« Cette fois, il y a match. » A Nantes, la prédiction de Foulques Chombart de Lauwe, candidat Les Républicains (LR) à la tête d’une liste d’union de la droite et du centre, est devenue réalité. Au soir du premier tour, le challenger, parti en campagne en franc-tireur dès l’automne 2023, poursuit son irrésistible ascension et peut caresser le rêve de réaliser « le hold-up du siècle », selon la formule qu’il affectionne. A savoir : ravir la mairie de Nantes, bastion de la gauche depuis 1989, à la socialiste Johanna Rolland.
Le voici au coude-à-coude avec l’édile sortante, numéro deux du Parti socialiste (PS), qui brigue un troisième mandat. Avec 35,24 % des suffrages, Mme Rolland devance son adversaire de moins de deux points (33,77 %). Et se rassure, façon méthode Coué, en soulignant que « près de 55 % des Nantaises et des Nantais se sont portés sur des listes de gauche », dimanche 15 mars. La vérité est moins enjouée : la majorité sortante est « assommée », de l’aveu de l’un de ses membres.

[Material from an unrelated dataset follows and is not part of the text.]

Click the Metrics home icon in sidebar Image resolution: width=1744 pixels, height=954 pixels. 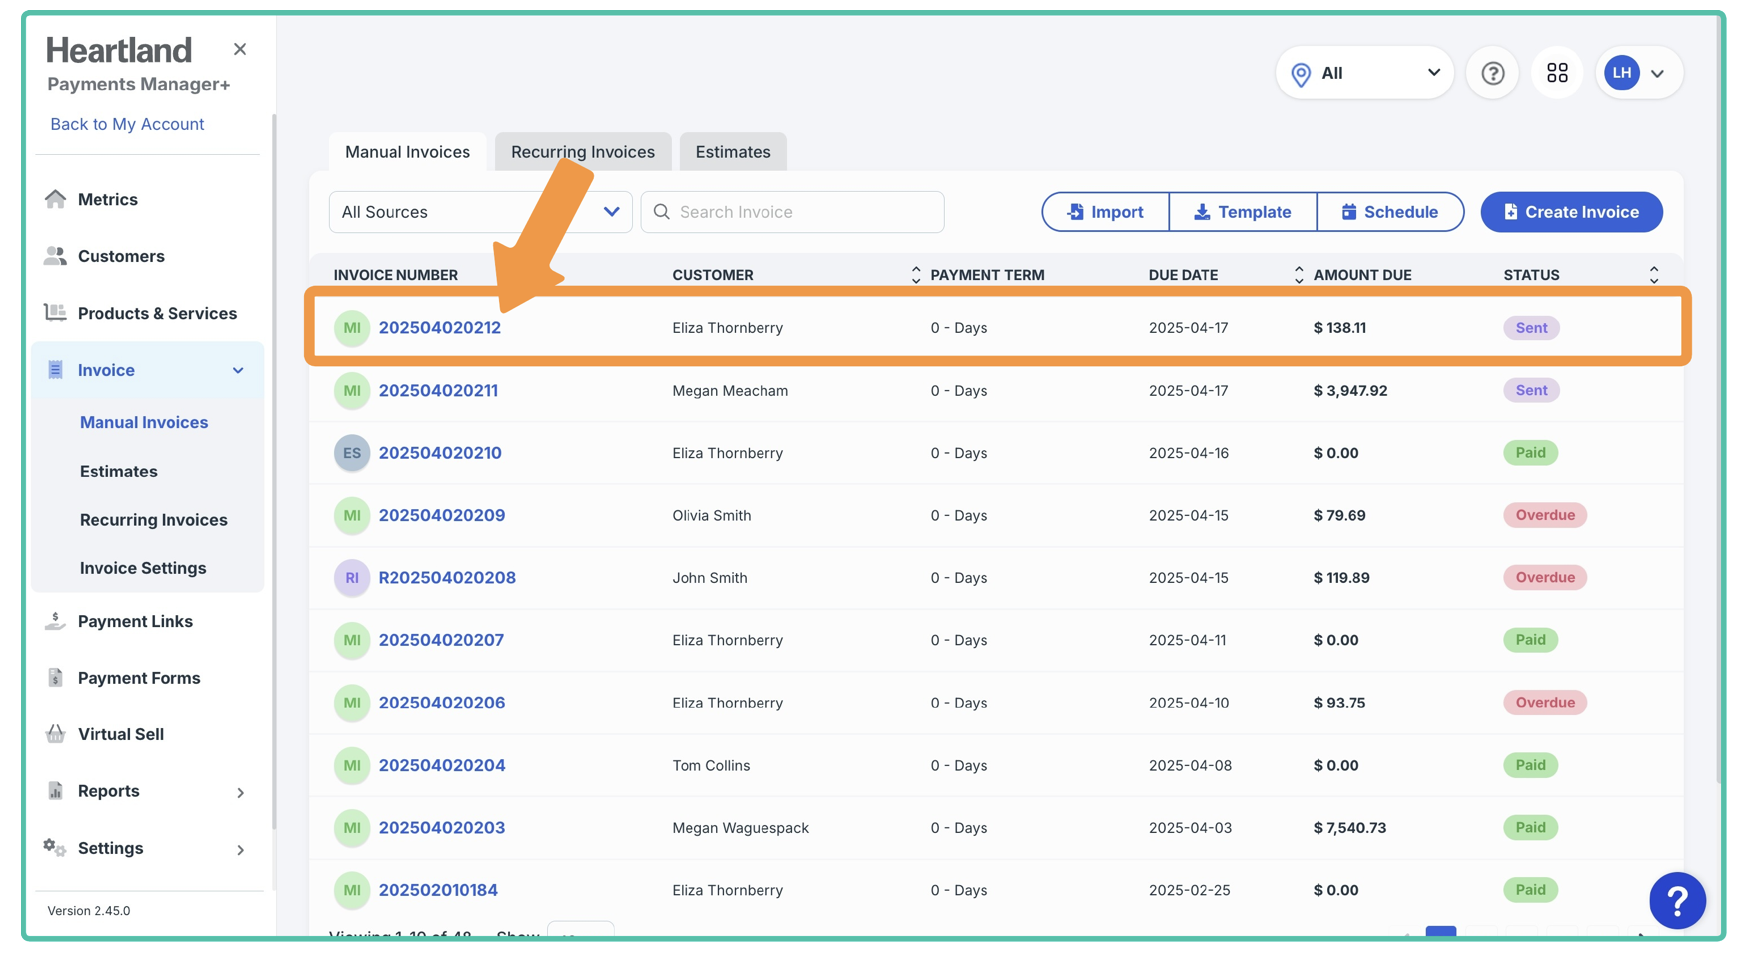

Le programme du candidat LR, axé sur la sécurité, fait manifestement mouche. M. Chombart de Lauwe, qui a officié au sein de l’Agence française de développement et exerce désormais la profession de chasseur de têtes, promet de doubler les effectifs de la police municipale, au nombre de 235 aujourd’hui, ainsi que de les équiper d’armes létales. Il entend également doper la vidéosurveillance et soutient sans réserve la création d’un centre de rétention administrative (CRA), structure réservée aux étrangers en situation d’expulsion sur le territoire.